Courtney Love certainly is a character, well-known as the feisty widow of late 1990s rock god Kurt Cobain. But who else is Love? Sure, she’s had her hits here and there with her band Hole, but in total, she’s famed more for her reported drug addictions and highly publicized legal disputes.

What most people seem to forget is that Love is a relatively good songwriter, regardless of her malfeasances. With her latest LP, Nobody’s Daughter, Love brings her listeners a string of somewhat depressed, post-rehab compositions that are consistently more introspectively affective than hard rocking.

The record seems like a Love solo project, but it is actually being released under the moniker of her longtime band, Hole.

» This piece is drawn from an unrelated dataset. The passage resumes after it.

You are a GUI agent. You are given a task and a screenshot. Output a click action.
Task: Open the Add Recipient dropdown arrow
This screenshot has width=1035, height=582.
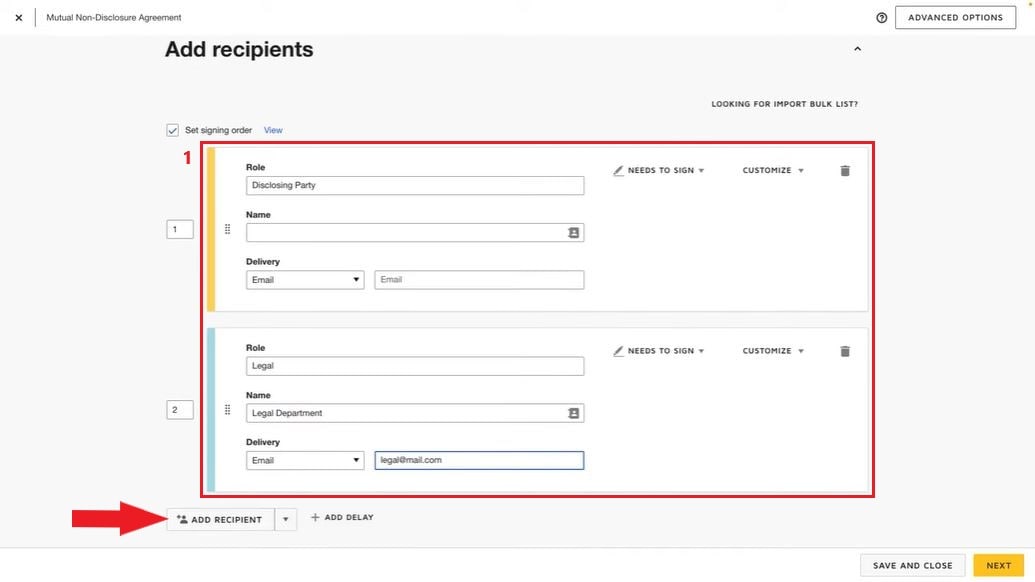285,520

Hole co-founder and lead guitarist Eric Erlandson is nowhere to be found on the new record, and the new music itself doesn’t quite reflect the often heavier, more dissonant sound of the original Hole. Furthermore, although Love is credited on all but one of the tracks as a songwriter, many of these same songs are also written by 4 Non Blondes frontwoman Linda Perry and Smashing Pumpkins frontman Billy Corgan.

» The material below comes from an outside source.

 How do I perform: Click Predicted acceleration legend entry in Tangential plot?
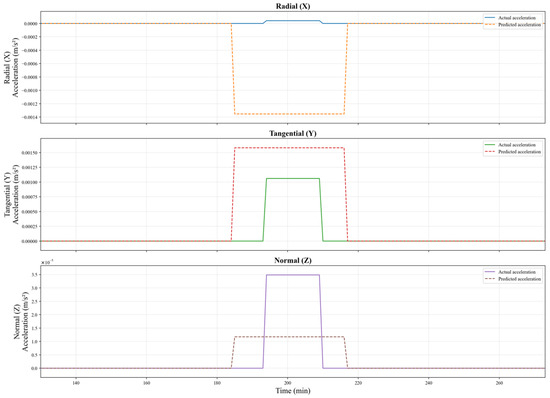513,151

The change in sound is unmistakable. Whereas older Hole songs may have been built on fuzz guitar chops, new tracks such as “For Once in Your Life” feature sweeping string sections over painfully strummed acoustic guitars. Clean electric guitars hang in the back of the mix with light percussion, sparkling endlessly and letting Love’s distinctively thin, shattered voice come to the front.

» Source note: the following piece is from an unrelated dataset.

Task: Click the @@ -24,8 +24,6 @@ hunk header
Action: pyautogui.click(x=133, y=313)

In a sense, the whole album — pardon the pun — is a look at a shattered Love. In recent years, Love has battled drug addiction, eating disorder accusations and the loss of custody of her daughter, Frances Bean Cobain.

With all these stressors, not to mention a public that is unendingly interested in her slow downfall, it’s no wonder that the tone and lyrics of her new album are so gloomy. Take the album’s title track, where Love sings, “You don’t understand how damaged we really are / You don’t understand how evil we really are / And I will dig my own grave.” Strangely enough, the song is a stylistic mixed bag, somewhere between alternative country and soft rock.

Most importantly, nothing on the album sounds recent. Instead, the music is relative to Love as a musician who came of age in the 1990s. Perhaps Love is using music to reflect on a time in her life that was arguably better and easier.

But no matter her motives, the decision to not conform to today’s rock standards is a perfect move, making her sound entirely different than the rest of her competition. “Honey” is a sad, yet undeniably catchy mid-tempo track that builds to emotional heights rarely visited by Love. Her visceral scream at the peak of the song’s crescendo may have listeners surprised by the level of enjoyment they are receiving from a Love song.

“Pacific Coast Highway” finds Love on the road, singing about loving the wrong man and presumably killing him with his own gun. Again, huge country rock chords power the track, and Love’s voice lays down multiple memorable melodies that should please the even the most jaded of rock listeners.

A few of the songs do reflect a harder rocking Love, but these are few and far between. First single “Skinny Little Bitch” is a straight-ahead rock number, sounding like a lost recording from the mid-1990s. The song is interesting mostly because it is the first single and therefore has a predetermined memorable quality.

However, the other hard rock songs on the LP seem out place. “Loser Dust” is as close to punk as Love has ever been, but that distinction doesn’t make the song any better. It’s absolutely forgettable and doesn’t give listeners much reason to try to return to it for a second listen. There are plenty of other songs on the album worth replaying, just representing sounds that Love has not explored quite so deeply before, and so listeners may at first be confused by the alteration in style.

At this point in her career, it’s fallen out of vogue to accuse Love of conspiring to kill Kurt Cobain, but plenty of listeners  may simply be too overwhelmed by their essentially pointless hatred of Love to allow themselves to pick up the album. For everyone else, Nobody’s Daughter  is worth a listen, not as a way to look at Love, but as a way to look at the world through Love’s eyes.